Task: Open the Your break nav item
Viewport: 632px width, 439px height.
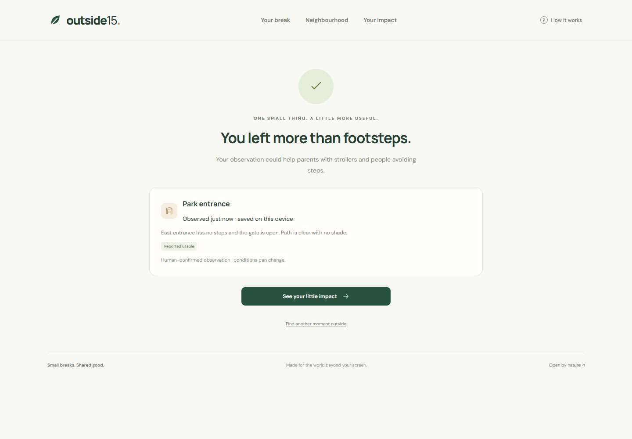Action: pyautogui.click(x=275, y=20)
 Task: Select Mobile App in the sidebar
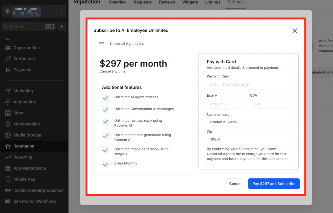24,179
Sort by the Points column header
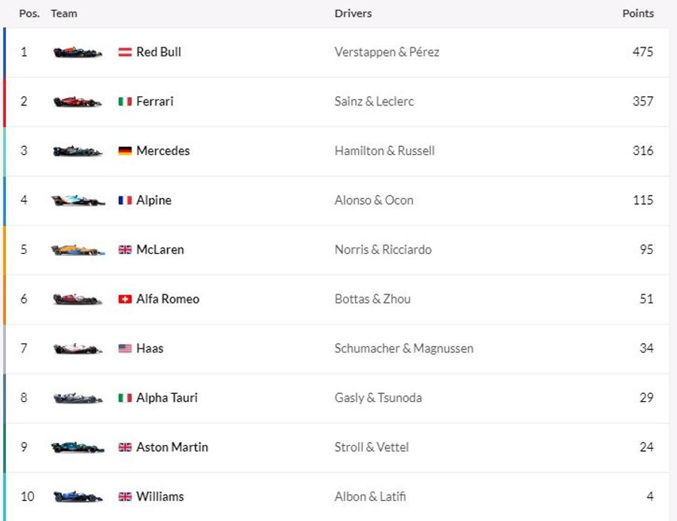Image resolution: width=677 pixels, height=521 pixels. (x=638, y=14)
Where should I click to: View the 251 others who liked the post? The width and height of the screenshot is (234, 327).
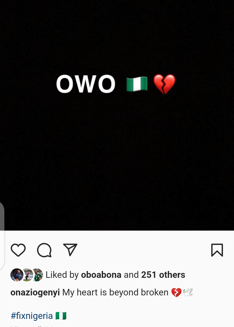tap(163, 275)
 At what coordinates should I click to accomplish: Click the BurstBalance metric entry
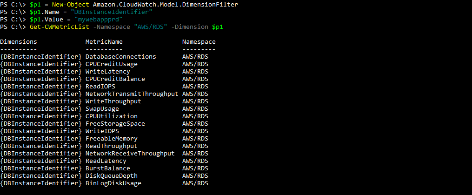point(108,168)
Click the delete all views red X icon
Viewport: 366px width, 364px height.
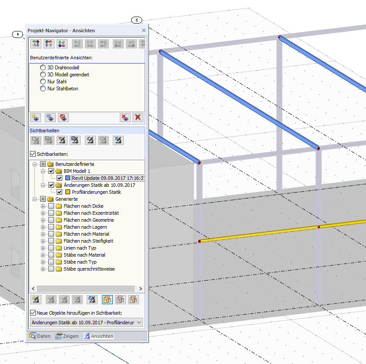click(x=139, y=117)
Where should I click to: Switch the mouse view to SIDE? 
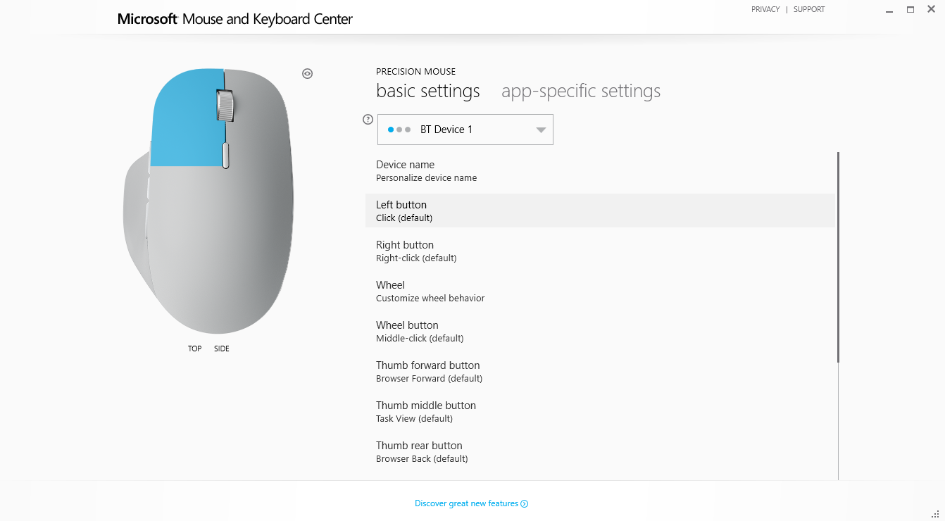click(x=221, y=348)
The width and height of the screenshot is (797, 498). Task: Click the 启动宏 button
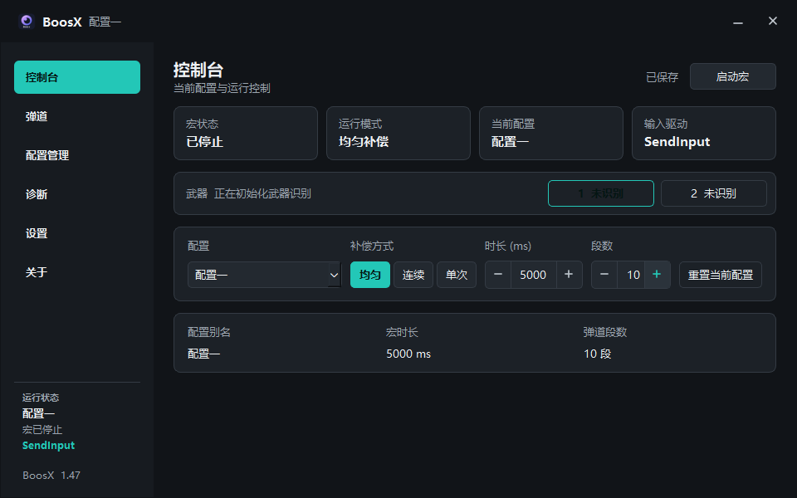click(x=733, y=76)
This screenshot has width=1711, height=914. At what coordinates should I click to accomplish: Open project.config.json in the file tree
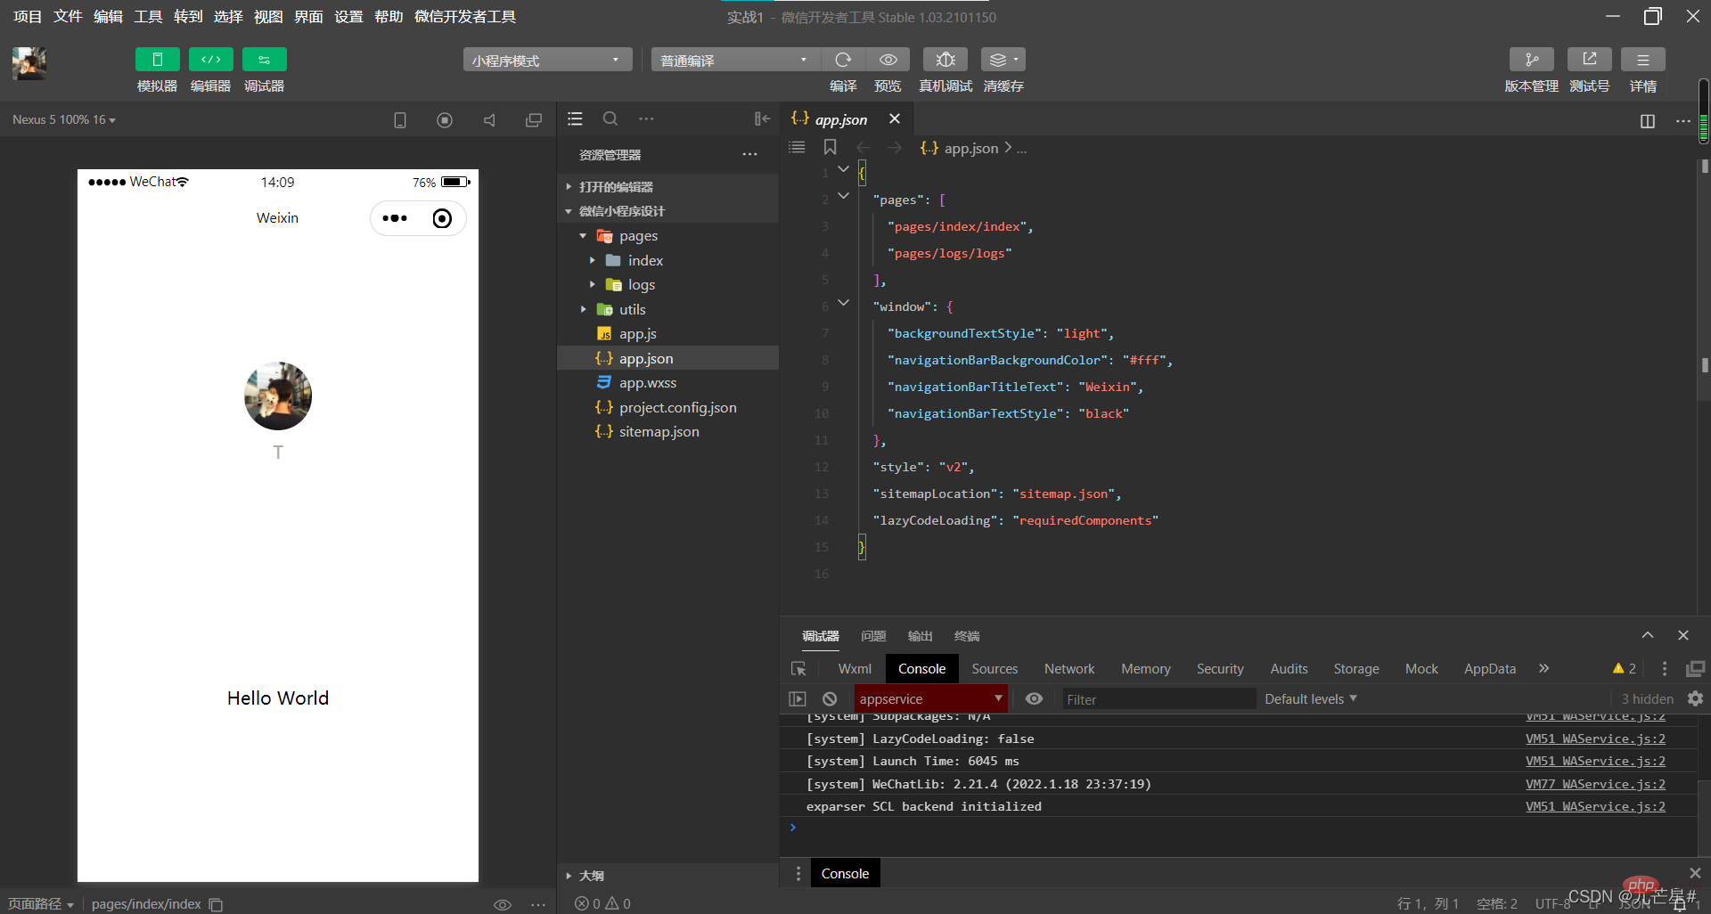tap(677, 407)
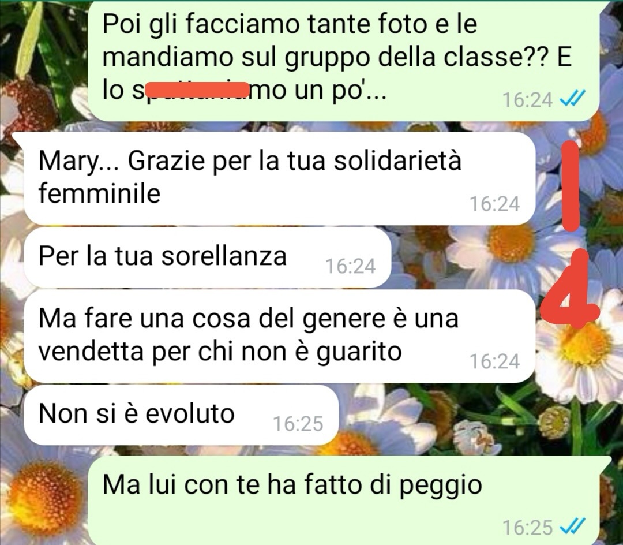Tap the word 'femminile' in the message
Viewport: 623px width, 545px height.
tap(99, 193)
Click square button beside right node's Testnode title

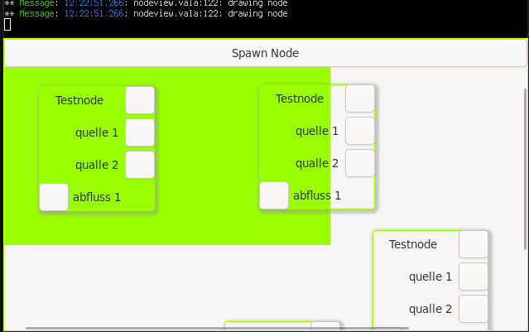coord(474,244)
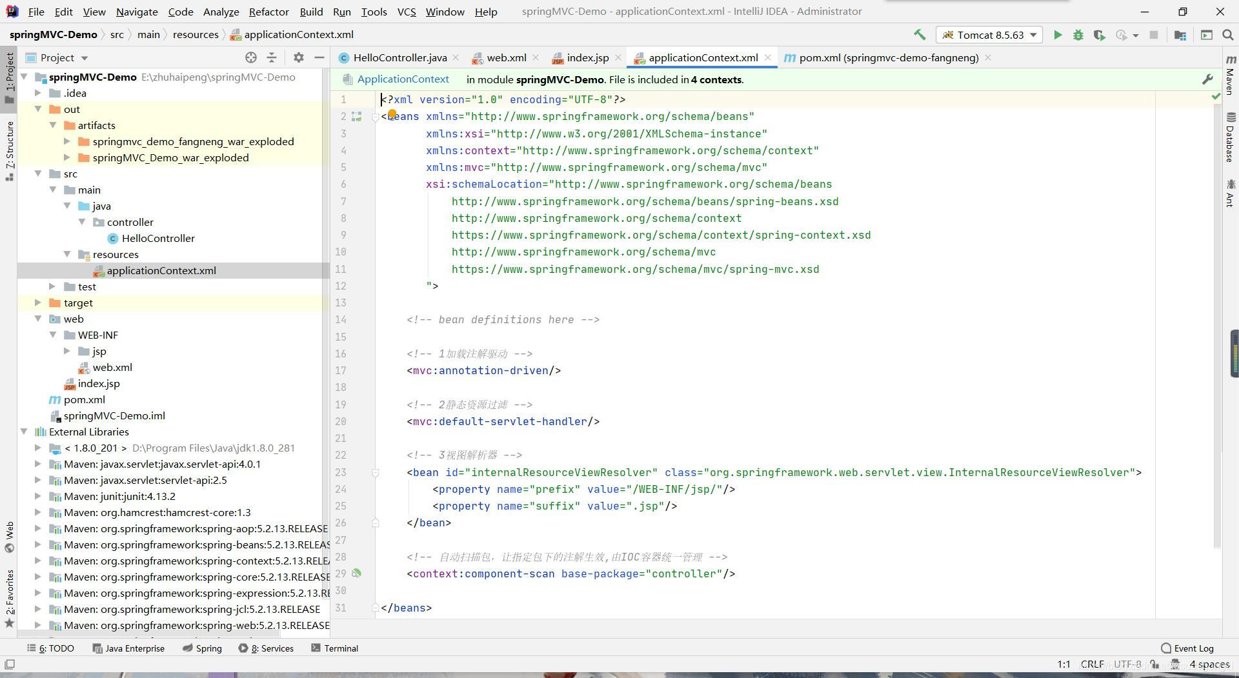This screenshot has width=1239, height=678.
Task: Open the Tomcat 8.5.63 run configuration dropdown
Action: click(x=989, y=35)
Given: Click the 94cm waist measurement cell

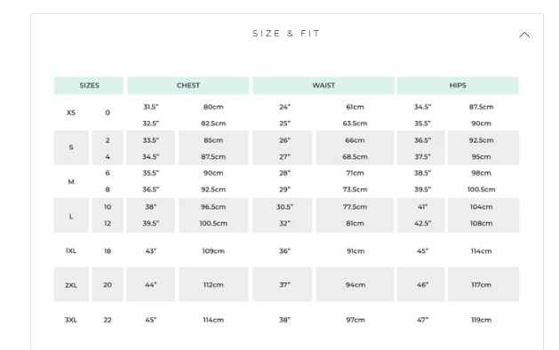Looking at the screenshot, I should click(355, 284).
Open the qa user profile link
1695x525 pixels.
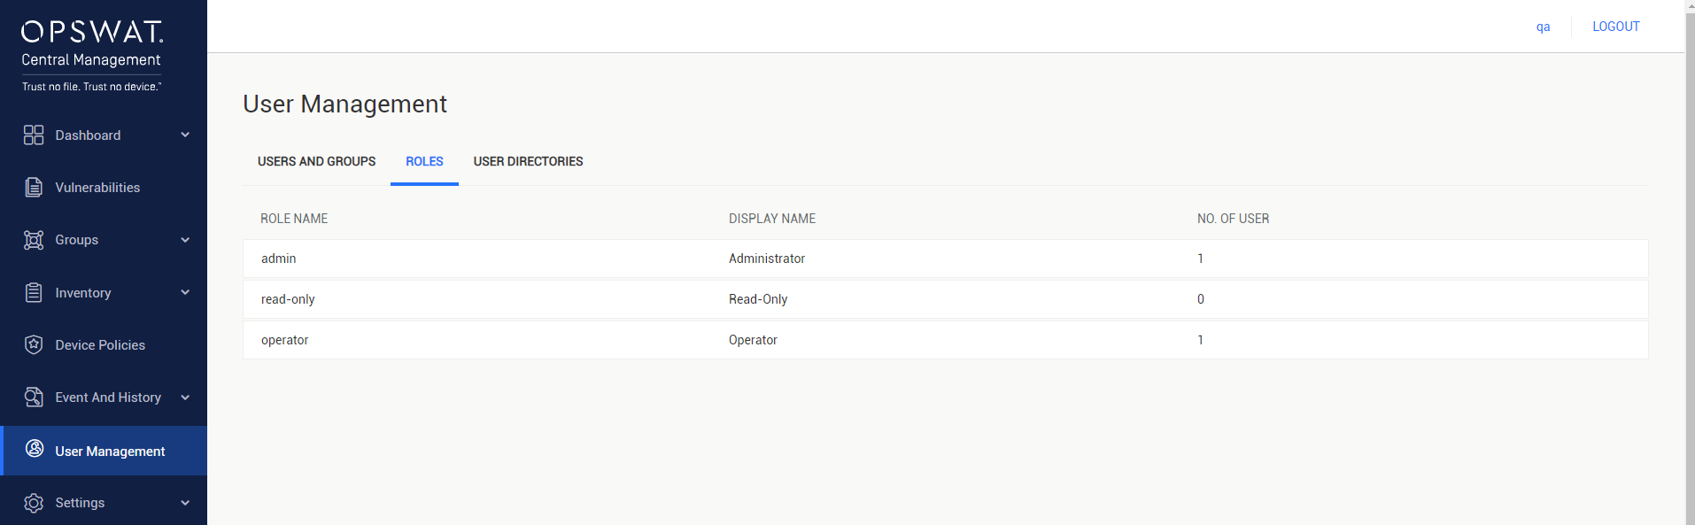pos(1543,27)
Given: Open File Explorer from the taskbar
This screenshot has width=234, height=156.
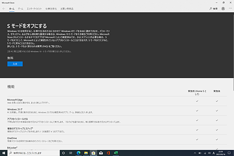Looking at the screenshot, I should click(x=86, y=153).
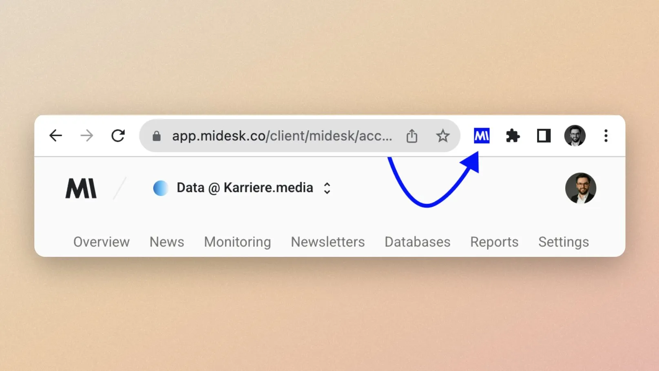Image resolution: width=659 pixels, height=371 pixels.
Task: Click the share icon in address bar
Action: pyautogui.click(x=411, y=136)
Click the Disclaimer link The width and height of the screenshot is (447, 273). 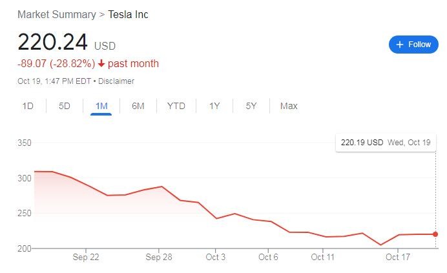[116, 81]
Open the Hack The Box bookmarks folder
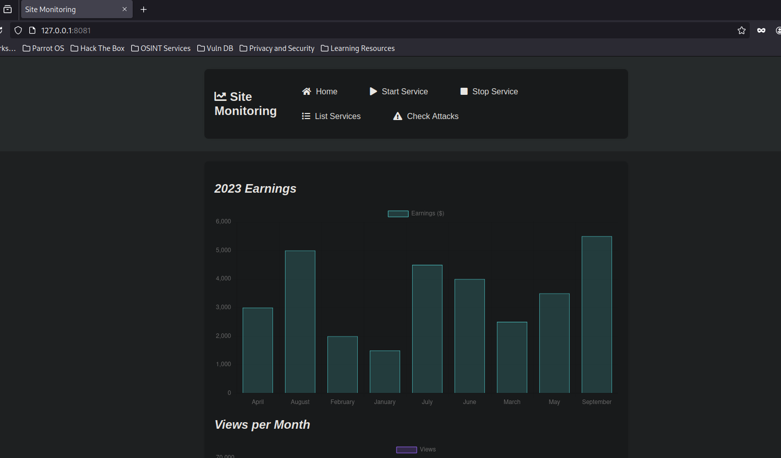This screenshot has width=781, height=458. click(97, 48)
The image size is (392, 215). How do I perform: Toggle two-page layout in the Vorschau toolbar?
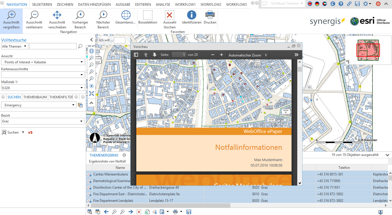tap(135, 54)
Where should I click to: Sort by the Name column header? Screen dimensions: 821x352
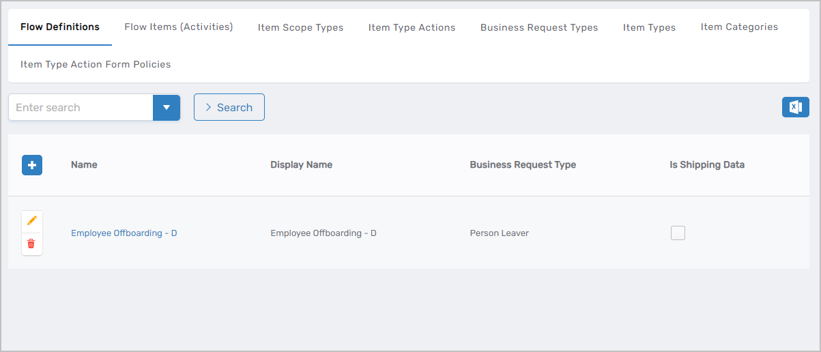84,165
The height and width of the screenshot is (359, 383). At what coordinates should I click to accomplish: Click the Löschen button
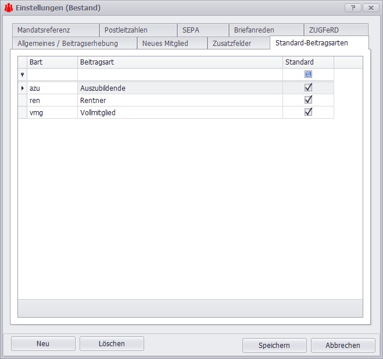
----------------
» EXERCISE PROMPT
Leaving out the pictures, restate word for word the lines above from the one containing "Where should I click to: Sort" through the end of the records, both ends included.

» TASK ANSWER
Where should I click to: Sort by the Name column header? Screen dimensions: 821x352
84,165
The height and width of the screenshot is (359, 383). At what coordinates should I click to accomplish: Click the Löschen button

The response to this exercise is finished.